ようやく走り始めたら、雲がほとんどない快晴である。暖をとるためにまとっていた古着やナイロンのゴミ袋が、そこかしこ路上に散らばっている。樹木や垣にかかっているトレーニングウエアなどもある。洗濯して使えるものは、クリーニングしなおして貧しい人たちに配るのだそうだ。ぼろ切れでも集めにかかっている人がいる。チャリティの国、アメリカらしい風景ではある。
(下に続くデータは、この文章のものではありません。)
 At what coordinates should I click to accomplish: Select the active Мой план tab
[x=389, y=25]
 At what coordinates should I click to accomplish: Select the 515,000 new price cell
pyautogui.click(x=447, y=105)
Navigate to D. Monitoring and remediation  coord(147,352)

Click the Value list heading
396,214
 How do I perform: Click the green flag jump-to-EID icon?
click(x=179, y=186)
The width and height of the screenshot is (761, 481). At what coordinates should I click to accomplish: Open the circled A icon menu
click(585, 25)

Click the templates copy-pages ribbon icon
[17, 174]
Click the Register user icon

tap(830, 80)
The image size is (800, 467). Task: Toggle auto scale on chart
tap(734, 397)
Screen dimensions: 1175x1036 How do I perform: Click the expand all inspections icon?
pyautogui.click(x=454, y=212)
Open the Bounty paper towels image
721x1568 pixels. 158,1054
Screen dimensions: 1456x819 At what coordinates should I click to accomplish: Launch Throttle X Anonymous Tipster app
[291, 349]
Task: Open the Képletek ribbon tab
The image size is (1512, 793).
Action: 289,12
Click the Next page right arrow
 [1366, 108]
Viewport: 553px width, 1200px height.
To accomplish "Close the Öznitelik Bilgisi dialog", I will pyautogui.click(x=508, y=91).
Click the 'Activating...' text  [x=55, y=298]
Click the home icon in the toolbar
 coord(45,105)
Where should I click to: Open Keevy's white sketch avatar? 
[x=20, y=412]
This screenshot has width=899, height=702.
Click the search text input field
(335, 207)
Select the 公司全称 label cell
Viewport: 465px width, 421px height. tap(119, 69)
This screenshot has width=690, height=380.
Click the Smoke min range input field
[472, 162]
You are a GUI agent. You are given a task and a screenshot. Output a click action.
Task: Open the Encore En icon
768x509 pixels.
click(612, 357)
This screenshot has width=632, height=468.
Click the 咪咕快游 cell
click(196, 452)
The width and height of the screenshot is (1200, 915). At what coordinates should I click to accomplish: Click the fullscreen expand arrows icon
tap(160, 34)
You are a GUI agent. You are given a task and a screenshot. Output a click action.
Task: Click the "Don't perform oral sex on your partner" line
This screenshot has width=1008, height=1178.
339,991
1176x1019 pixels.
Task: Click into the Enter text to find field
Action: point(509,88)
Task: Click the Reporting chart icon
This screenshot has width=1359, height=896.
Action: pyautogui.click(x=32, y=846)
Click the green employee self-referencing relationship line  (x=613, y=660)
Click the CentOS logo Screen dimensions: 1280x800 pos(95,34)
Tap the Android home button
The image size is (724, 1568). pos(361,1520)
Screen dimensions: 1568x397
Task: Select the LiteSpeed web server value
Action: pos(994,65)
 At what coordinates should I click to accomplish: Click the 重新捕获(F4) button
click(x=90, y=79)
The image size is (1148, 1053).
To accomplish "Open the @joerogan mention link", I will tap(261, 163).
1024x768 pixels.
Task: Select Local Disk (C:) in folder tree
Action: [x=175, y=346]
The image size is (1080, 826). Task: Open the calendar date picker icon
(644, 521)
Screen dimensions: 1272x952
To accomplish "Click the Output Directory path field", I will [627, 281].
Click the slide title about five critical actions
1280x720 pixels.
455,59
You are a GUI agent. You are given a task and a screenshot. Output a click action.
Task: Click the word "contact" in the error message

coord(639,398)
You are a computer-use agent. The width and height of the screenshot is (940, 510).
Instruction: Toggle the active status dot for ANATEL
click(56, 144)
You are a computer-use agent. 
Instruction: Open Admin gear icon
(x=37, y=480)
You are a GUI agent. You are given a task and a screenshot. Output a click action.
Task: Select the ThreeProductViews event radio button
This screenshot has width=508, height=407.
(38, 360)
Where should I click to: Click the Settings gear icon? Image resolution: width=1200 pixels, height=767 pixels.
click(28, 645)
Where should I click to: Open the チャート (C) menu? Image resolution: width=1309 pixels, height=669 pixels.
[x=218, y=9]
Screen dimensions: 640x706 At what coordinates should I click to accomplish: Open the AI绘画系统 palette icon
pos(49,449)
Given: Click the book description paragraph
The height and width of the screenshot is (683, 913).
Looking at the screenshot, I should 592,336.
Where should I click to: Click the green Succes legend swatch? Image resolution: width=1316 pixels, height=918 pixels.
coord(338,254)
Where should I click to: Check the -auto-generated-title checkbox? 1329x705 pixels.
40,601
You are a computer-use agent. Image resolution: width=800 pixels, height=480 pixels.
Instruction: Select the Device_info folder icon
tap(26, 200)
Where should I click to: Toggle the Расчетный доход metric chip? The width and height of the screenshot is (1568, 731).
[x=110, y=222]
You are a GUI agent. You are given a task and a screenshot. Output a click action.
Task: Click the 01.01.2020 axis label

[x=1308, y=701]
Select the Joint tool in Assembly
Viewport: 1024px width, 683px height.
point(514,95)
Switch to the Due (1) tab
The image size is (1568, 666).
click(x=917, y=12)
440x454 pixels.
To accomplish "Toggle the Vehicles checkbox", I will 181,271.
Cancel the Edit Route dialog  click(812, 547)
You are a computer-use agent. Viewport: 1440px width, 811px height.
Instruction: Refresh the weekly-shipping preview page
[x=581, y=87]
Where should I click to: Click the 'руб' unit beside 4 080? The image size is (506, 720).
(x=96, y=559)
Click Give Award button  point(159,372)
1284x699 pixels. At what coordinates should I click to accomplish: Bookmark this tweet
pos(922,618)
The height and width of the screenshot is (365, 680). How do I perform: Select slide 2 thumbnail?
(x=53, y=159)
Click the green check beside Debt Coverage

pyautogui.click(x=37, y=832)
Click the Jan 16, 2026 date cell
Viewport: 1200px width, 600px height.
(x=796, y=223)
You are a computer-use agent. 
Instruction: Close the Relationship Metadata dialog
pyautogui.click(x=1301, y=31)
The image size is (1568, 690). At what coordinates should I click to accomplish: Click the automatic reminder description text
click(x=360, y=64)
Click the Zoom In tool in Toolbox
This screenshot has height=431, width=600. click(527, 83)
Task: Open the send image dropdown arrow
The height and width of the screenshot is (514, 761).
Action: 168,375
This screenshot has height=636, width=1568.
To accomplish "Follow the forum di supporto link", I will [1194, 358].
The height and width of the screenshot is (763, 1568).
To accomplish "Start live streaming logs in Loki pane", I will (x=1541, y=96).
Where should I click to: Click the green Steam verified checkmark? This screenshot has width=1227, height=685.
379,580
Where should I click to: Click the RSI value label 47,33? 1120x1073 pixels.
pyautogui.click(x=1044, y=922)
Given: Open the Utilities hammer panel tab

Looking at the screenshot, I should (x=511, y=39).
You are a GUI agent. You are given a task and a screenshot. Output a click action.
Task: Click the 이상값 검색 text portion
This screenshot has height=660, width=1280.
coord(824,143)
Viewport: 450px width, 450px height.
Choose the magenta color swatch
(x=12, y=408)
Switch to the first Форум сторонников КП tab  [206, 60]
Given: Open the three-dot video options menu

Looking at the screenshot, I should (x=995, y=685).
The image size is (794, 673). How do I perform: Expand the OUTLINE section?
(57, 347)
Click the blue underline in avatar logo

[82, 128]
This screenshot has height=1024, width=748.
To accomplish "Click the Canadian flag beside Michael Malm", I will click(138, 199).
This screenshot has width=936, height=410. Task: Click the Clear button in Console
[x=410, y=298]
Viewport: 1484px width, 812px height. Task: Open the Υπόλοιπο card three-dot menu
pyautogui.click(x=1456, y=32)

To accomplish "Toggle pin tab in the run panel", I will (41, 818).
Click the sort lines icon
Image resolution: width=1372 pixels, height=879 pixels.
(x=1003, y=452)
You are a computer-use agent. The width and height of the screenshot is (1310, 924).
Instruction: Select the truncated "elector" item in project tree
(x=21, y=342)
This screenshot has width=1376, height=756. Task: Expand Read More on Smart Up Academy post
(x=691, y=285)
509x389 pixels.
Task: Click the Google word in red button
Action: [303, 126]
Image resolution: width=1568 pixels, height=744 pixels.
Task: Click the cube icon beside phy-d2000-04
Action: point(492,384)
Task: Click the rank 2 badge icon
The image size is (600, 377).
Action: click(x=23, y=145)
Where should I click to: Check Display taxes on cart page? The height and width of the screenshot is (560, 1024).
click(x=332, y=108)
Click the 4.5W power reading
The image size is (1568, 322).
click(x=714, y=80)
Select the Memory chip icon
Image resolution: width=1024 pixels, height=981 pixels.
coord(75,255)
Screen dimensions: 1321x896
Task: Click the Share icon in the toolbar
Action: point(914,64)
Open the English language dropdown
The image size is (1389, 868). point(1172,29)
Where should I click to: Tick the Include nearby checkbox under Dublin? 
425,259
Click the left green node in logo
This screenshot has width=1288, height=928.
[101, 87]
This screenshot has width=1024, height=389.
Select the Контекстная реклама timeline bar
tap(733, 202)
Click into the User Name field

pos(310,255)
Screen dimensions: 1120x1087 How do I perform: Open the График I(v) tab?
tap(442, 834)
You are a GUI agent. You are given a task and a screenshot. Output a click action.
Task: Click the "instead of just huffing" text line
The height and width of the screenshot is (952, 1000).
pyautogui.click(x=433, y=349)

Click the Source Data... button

まずいことに、気温がぐんぐん上がってきた。街角には、応援のために手を振ってくれる人垣が途切れない。NYシティマラソンの素晴らしいところである。ふつうならば沿道の応援から元気をもらうところだが、20キロすぎたあたりでは、例年より気温が高くなった。18~19℃前後だ。走っていて、体感気温が高いのでもはや余裕がない。8℃~13℃を想定していたので、わたしの最適温(10℃前後)よりはかなり条件が悪くなってきた。
雪国生まれの私は、暑さにすこぶる弱い。日陰を選んで走るように心がけるが、ランナーの数が多く、直射日光を浴びるはめになる。青色(~4時間)で申告したせいか、途中でペースメーカー(3時間50分と4時間)に抜かれ始めた。10キロ地点を過ぎたあたりからは、俄然足取りが重くなってきた。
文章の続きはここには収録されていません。